• Template matching: A template-matching tool is shown and trained on one or more images of the item of interest, like the round clips of the assembly in Figure 1 and 2. It may learn the entire image of the part, or certain features such as the geometry of the edges. During operation, the technology searches the field of view for a near-match to what it “learned.” There are various images and mathematical processing methods (such as normalized correlation) to accomplish each. Those based on edge geometries offer advantages for partially occluded objects or a scale-invariance option when the camera’s distance from the object is variable. When the degree of match exceeds a minimum threshold, the object is “kept.” Figure 2 shows these results, where the software tool has found two clips that met the matched criteria and marked them with yellow rectangles.
  • Differentiation based on brightness: This method includes determining a brightness “threshold” on a gray scale image such that everything above or below that value is the object of interest (i.e. light objects on a dark background or vice versa). Most commonly this is a value between 0 and 255 corresponding to the 256 levels available in 8 bit coding for each pixel. The threshold value may be fixed, or it may adapt to varying light levels via a simple (average gray level) or complex (histogram-based) algorithm. The threshold is applied to the image, separating the object(s) of interest.
  • Differentiation based on color: Color is best addressed by transforming each pixel of the image to “distance” from the trained color sample set in 3-axis color space. Color representation methods usually characterize a color by 3 coefficients. RGB (Red, Green, Blue) is common and native to most imaging and display processes. Triplets of coefficients require a three dimensional graph called a “color space.” R, G, B are each located on an axis orthogonal to each other, for example. “Distance” between the points representing two colors in this space is the three dimensional Pythagorean distance ([(R1 - R2)2 + (G1 - G2)2 + (B1- B2)2].5) between them. The “trained color” can be that of either the desired object or the background.
Figure 3. Color image. The desired object is the screwdriver handle.

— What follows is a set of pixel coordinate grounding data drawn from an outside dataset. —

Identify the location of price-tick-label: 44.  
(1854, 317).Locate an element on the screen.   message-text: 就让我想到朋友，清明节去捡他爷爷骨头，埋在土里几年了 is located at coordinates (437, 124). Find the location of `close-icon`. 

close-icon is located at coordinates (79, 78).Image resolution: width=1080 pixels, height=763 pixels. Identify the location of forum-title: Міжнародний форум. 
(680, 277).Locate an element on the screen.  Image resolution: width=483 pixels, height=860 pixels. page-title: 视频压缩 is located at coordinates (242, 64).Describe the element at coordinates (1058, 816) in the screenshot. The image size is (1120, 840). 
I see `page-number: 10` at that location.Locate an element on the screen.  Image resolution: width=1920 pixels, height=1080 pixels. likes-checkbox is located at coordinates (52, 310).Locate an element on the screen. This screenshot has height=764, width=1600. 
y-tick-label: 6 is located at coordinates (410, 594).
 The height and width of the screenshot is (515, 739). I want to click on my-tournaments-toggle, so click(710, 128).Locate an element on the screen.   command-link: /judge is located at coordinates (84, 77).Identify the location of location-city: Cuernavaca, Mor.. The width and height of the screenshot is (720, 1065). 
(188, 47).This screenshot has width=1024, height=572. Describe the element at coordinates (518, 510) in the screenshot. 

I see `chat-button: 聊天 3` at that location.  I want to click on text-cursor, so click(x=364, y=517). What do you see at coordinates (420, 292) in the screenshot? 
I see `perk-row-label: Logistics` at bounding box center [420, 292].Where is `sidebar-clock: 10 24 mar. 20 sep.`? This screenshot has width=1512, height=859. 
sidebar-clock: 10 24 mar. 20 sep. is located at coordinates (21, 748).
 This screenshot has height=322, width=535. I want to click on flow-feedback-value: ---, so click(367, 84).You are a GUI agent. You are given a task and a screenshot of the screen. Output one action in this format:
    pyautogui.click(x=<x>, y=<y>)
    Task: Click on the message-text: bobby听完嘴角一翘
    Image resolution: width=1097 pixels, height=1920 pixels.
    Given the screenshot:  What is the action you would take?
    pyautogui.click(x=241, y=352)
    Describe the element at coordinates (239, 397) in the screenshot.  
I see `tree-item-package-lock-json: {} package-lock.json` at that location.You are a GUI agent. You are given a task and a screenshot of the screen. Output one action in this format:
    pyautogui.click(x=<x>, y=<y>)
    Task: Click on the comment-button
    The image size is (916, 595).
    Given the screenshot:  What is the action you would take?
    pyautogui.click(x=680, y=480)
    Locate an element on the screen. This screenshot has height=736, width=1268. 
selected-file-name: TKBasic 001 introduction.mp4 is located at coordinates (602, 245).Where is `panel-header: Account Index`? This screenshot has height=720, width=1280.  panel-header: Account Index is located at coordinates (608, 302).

Figure 3 shows the original image before a color tool is trained on the shades of red present in the screwdriver handle. Execution on the color image transforms it into the synthetic image shown in Figure 4. The shade of each pixel represents the distance in 3D color space (the closeness of the match) to the trained color. Finally, in Figure 5, the handle is uniquely objectified using thresholding, marking the object green on the display.

  • Differentiation based on height: This technique is used on images where the third dimension is scanned and coded into the pixel values as previously described. This synthetic image may then be processed in the same manner.

All methods may retain multiple eligible objects, in which cases a choice will need to be made between them on some additional criteria, such as “first in line.”

#3 Determine the position and orientation of the object: For our example, the results of this stage are the x and y co-ordinates of the object and the angle of its orientation. Sometimes this function is performed as part of the previous “find” procedure. For example, a template-match tool might supply position and orientation data on the part which it has located. The addition of simple software tools that provide feature computation or geometric analysis will generally complete this task.

Figure 4. Transformation of color image based on 3D color space distance.

#4 Translate the information to the coordinate system of the robot: The vision system and the robot each innately have their own co-ordinate system to represent location, an orthogonal “x” and “y.” To communicate to the robot, one must translate to/from the other; this is usually handled by the vision system.

Besides permanent innate differences, other small errors may get introduced. A simple addition or subtraction of a correction factor from the x and y values can provide first order correction and translation for these factors. A tool designed for this purpose operates in two modes: a “learn/calibrate” mode (where the robot may be stopped with a target on it in view of the camera) and a run mode when the correction or translation is applied. X and y offsets between the systems are set during a calibration sequence, and applied to the measurement during running.